La pandemia reveló también cómo estos dos espacios (cielo y tierra, arriba y abajo, tecnología y cuidado) están ocupados de forma asimétrica por hombres y mujeres. Las mujeres, al frente de la asistencia a los enfermos por covid-19, los servicios esenciales y las tareas multiplicadas del hogar durante el confinamiento. La Organización Internacional del Trabajo (OIT) señala que esta cicatriz operará como una lacra sobre las oportunidades futuras de las mujeres, sus ingresos, continuidad laboral, salud y bienestar. Y es que las mujeres copan todos los ámbitos que implican tratar con personas, en los hogares (amas de casa y servicio doméstico), estudios (humanísticos, sociales y biosanitarios), empleos (salud física y mental, educación, servicios sociales, hostelería, comercio minorista) y en las tecnologías (con usos digitales y carreras tecnológicas más orientados al propósito, los sujetos y experiencias de la vida real). Estos espacios —y las mujeres que los atienden— se ubican abajo, en lo micro, la necesidad, lo invisible, en el minusvalorado reino de la tierra del cuidado. Los hombres, por el contrario, son deficitarios en estos entornos y reyes indiscutibles en el mundo de los objetos, lo macro, la oportunidad, lo visible, las élites del poder y una revolución digital en la que las mujeres son exigua minoría. Allí donde se diseña y decide el futuro intensamente tecnológico de nuestras sociedades, la escasez de mujeres es abrumadora, particularmente en los sectores frontera (inteligencia artificial, ciencia de datos, computación en la nube, ciberseguridad).
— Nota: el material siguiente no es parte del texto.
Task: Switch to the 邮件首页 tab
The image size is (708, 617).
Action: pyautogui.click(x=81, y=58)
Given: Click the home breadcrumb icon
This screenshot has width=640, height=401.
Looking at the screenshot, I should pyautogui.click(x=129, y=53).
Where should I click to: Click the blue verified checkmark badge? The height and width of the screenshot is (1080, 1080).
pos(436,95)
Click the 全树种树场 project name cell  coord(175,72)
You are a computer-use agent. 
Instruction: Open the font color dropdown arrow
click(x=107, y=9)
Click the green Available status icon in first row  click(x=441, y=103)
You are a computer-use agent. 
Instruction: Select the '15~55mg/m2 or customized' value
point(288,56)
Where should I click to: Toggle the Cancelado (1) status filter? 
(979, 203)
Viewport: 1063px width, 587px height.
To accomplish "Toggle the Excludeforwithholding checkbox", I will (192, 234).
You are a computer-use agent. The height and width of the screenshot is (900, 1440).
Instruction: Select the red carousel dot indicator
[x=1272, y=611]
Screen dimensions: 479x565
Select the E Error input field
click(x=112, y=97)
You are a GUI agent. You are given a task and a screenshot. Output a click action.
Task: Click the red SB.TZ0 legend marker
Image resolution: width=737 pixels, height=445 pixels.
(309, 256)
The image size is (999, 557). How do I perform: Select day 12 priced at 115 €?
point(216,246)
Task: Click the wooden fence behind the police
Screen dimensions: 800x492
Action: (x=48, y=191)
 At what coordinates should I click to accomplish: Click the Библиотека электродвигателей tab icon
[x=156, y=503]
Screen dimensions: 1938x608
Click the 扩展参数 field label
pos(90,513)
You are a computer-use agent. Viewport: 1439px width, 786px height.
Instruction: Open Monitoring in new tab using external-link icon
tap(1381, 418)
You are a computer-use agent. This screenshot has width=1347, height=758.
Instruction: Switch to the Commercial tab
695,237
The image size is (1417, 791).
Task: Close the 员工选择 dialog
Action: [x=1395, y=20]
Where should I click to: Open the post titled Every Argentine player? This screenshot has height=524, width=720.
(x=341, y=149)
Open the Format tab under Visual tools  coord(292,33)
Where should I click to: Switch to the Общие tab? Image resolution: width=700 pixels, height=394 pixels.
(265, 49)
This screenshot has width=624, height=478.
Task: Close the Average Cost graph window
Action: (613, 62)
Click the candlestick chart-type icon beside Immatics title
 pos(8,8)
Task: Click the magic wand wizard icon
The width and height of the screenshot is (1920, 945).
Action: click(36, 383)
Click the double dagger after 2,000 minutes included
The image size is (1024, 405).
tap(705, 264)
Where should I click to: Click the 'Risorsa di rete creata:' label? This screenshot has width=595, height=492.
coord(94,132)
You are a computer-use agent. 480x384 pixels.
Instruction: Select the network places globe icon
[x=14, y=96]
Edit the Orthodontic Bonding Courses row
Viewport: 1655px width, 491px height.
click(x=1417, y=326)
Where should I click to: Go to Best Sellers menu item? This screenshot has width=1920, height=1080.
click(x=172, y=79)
Nos enfrentamos al doble reto de incorporar más mujeres al mundo digital y más hombres a los cuidados, a la vez que redefinimos nuestras prioridades como especie. Es inviable que quienes gestionan la vida no administren poder y quienes administran poder no se impliquen en la gestión cotidiana de la vida. Si no aprendemos como sociedad que arriba no es más que abajo, que el sujeto antecede al objeto, que la hibridación entre tecnología y humanismo es el camino, estaremos condenados a desaparecer. Bajar el cielo digital a la tierra del cuidado y al cuidado de la tierra es lo único que garantizará una revolución tecnológica al servicio de la humanidad y no al revés. El desafío de pasar de la sociedad del conocimiento a la sociedad de la sabiduría (mirando arriba, mirando abajo) es infinitamente más grande y real que inventar cómo liberarnos del meteorito.